You would be forgiven for thinking in these hard-pressed times that anyone starting a new commercial publishing venture must be on something stronger and more refreshing than tea or coffee. The current economic challenges to the publishing industry have been covered here and in many other places, ad nauseam, so you will be glad to know for a change we won’t be going down that much-travelled road. But yes, there are new publishing ventures at the moment, in spite of the current climate which suggests if you have a business of any sort, no matter how strong your core client lists are – it is still time to batten down the hatches for a long dry summer.
Colin Robinson and John Oakes didn’t feel this way and back in April we covered their new publishing venture OR Books which is set to be launched shortly. Their basic premise is to stick to modest print runs, viral marketing, print on demand production and ebooks to help increase the capital they have available to market each title – they are talking in the ballpark of $50 – 75k, and even recession aside, for a small publisher, that is impressive. Only yesterday someone emailed me about the OR Books article and suggested I was being a little cynical and harsh on these new ventures. Perhaps I was, but it is borne out of a genuine concern for all involved — as much as I wish any new publisher or author service well – these things have a knack of going belly-up after a year or two and leave many disgruntled authors in their wake. There is nothing worse than a well-meaning publisher to take on authors, rally a decent initial salvo into the world of independent publishing, only to fall flat on their faces, looking undignified, with their new business model stretched to the point it is in tatters. Outside their windows, a mob of desperate authors gather to try and regain their books publishing rights so they can move on from the sorry mess.
I said at the start of this piece that the natural thought is to assume new publishing ventures do not happen at times like these. Well, actually, nothing could be further from the truth, that is, if you follow the logic through. There are a lot of publishing personnel at the moment kicking stones in the morning on their long walks with the dog in the park. You can only feed the ducks so much and pretty soon the kids and grandkids get sick of the sight of you calling round for a bun and a chat even when you bring the buns!
Yes, we might have cast cursory slights at those out-of-work editors and marketers when they toiled away in publishing houses beyond the burly shoulders of their gatekeepers, but the fact is many editors and founders of small press publishers started out at large commercial houses, beavering away with trays of tea until they earned their studs and were allowed to tackle the slush piles of manuscripts. They earned and got their wings before they flew. Some went on to start literary agencies, PR marketing companies, a few grew old and retired to the seaside to stoke long-haired pussy cats and dream of the day they opened a manuscript on their desk and saw the name Hemmingway, Heaney, Patterson or King.

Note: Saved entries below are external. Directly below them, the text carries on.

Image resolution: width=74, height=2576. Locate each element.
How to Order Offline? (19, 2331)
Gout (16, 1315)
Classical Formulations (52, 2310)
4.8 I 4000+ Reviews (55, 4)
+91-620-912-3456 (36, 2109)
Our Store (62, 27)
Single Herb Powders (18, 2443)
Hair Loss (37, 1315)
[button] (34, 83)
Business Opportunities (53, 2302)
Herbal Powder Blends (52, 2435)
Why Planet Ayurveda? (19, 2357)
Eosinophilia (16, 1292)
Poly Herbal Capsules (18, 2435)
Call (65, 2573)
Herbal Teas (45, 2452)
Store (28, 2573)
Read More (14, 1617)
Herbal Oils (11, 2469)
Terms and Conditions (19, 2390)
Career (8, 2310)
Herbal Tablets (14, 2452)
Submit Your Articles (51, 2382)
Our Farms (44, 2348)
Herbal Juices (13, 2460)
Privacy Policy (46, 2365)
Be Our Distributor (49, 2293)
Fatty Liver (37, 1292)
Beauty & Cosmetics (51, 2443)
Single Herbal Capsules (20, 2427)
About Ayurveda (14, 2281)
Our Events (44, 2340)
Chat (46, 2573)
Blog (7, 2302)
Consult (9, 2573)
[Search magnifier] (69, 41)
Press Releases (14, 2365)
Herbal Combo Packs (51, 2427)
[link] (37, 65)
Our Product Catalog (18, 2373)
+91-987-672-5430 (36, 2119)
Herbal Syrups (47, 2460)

Others, when they feel the hobnail boot of the recession kick them out of their established publishing nests, pause for a moment and contemplate the shower of rain upon them, smell the aroma of the side street gutter, dust themselves off and start afresh. Rediscovered passion married with a sharp inventive mind and the love of books, just for the sake of books sometimes does that to a fellow or a gal.
Liz Calder lived over her family's grocery in Edgware until she was eleven years of age. She began travelling around the world and became a model and journalist in Brazil before returning to England and getting into the publishing industry. She quickly demonstrated a gift for identifying outstanding writers and carved out a reputation at Jonathan Cape Publishers before she became a co-founder of Bloomsbury Publishing; ultimately spotting the talents of J. K. Rowling and launching the Harry Potter series on the world. She has also launched the careers of Rushdie, Barnes and Brookner, and she was the first UK publisher to snap up John Irving. So, why do I mention Liz Calder?
Calder has started a new publishing venture called Full Circle Editions in the UK. The venture is being founded by Calder, her husband, Louis Baum, a former editor at thebookseller, and two TV producers, John and Genevieve Christie. The first book to be published by Full Circle Editions is a book of poetry called ‘The Burning of the Books’ by poet George Szirtes and artist Ronald King. This first offering is meant to cement Full Circle Editions as a publisher of physically beautiful books inside and outside. The book itself comes in a slipcase and is printed on high quality cream paper with fold out sections. You feel Full Circle Editions are reflecting back to book publishing a hundred years ago when it seemed each published title was unique physically as well as by its content.
It is difficult to say how esoteric and indulgent an offering Full Circle Editions will prove to be, and when we discover this, it will perhaps tell us how long the venture will last. Ultimately, if it is to be successful, it must at first embrace the tastes and delicacies of its founders, carve its mark, but like all endearing and lasting imprints, it must develop its own identity as defined by its authors if it is to survive and raise its head above the mainstream publishing mulch. Liz Calder’s reputation goes before her and there is no one in the industry that deserves to be more indulgent and original in the industry with a new publishing venture, yet, Full Circle Editions faces the same challenges as all new publishers will face this year and any other year.